Thomas began his career photographing Africa’s marine biodiversity and associated conservation issues and produced four books on these subject: Currents of Contrast, Great White Shark, Wild Seas Secret Shores and Lost World. He has since broadened his geographic scope and also works extensively in the Middle East, the wider Indian Ocean region and the Pacific coast of North America. His latest book Sharks and People is currently set for release in 2012 and chronicles the relationship between people and sharks at more than two dozens locations around the world.

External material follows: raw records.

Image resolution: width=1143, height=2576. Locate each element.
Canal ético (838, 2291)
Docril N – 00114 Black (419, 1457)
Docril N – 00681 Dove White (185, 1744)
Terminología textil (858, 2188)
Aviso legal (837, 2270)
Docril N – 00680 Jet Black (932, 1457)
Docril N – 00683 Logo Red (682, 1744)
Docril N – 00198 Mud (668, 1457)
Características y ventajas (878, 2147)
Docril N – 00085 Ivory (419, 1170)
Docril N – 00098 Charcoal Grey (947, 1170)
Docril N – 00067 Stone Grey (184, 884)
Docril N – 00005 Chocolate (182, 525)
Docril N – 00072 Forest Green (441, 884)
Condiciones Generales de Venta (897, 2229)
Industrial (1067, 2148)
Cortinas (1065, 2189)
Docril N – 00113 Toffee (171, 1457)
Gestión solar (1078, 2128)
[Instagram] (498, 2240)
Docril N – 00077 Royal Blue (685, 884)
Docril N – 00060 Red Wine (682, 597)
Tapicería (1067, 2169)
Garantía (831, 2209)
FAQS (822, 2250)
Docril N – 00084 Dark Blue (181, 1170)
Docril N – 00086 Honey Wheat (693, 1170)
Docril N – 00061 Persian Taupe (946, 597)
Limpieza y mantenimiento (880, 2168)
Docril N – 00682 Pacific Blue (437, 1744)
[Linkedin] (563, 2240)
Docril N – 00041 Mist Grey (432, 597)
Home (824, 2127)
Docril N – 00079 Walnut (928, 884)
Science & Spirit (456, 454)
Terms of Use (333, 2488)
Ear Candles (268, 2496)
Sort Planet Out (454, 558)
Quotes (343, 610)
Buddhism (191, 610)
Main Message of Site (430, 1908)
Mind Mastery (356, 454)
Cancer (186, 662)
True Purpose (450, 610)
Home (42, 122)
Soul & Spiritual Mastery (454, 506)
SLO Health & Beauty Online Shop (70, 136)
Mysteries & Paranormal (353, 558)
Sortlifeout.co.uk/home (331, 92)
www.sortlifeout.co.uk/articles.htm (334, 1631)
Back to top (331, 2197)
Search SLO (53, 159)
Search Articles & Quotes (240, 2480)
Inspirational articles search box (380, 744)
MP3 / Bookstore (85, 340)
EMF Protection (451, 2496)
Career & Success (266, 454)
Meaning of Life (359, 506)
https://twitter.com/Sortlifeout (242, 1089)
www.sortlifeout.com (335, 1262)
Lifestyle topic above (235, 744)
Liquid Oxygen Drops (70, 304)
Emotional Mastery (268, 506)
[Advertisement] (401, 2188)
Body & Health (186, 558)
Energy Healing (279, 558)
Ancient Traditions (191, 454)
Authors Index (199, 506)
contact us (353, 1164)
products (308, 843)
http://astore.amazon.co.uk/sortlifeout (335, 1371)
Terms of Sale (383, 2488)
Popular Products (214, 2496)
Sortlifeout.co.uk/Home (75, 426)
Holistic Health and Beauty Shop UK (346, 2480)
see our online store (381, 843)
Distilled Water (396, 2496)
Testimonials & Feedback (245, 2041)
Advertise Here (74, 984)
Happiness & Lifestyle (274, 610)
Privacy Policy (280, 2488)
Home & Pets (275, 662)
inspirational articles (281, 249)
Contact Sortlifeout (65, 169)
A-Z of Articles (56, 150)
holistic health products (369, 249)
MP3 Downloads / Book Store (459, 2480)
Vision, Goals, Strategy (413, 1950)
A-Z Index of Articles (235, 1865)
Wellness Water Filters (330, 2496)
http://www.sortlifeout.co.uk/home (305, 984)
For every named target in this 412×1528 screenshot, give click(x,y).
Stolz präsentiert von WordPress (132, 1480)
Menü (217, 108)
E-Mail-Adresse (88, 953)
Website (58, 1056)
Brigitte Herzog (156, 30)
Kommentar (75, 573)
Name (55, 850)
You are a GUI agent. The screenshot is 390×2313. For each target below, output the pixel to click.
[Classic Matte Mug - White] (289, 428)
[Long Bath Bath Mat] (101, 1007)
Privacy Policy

A dedicated conservation photographer Thomas believes strongly that photographs are one of the most effective weapons in conservation today. His feature story on manta rays of the Maldives appeared in National Geographic Magazine in 2009 and helped to proclaim a marine reserve and protection for these rays. In 2010 he was part of a small team of photojournalists that traveled to Canada’s Great Bear Rainforest to create a photographic legacy to prevent the construction of an oil pipeline from destroying this unique coastal wilderness forever. He returned in 2011 to continue this project.
Thomas believes that the combined force of photojournalists and conservation NGOs is very powerful. In the past he has worked as the official photographer of WWF-SA and the Chief Photographer for the Save our Seas Foundation. He continues working with NGOs on a regular basis, collaborating often with Pacific Wild, the Manta Trust and WWF.
Thomas is a multi-award winning photographer, receiving awards from the BBC/Veolia Wildlife Photographer of the Year, Fujifilm Photographic and Environmental Photographer of the Year competitions. In 2011 he won the nature/environment category of the World Press Photo Awards.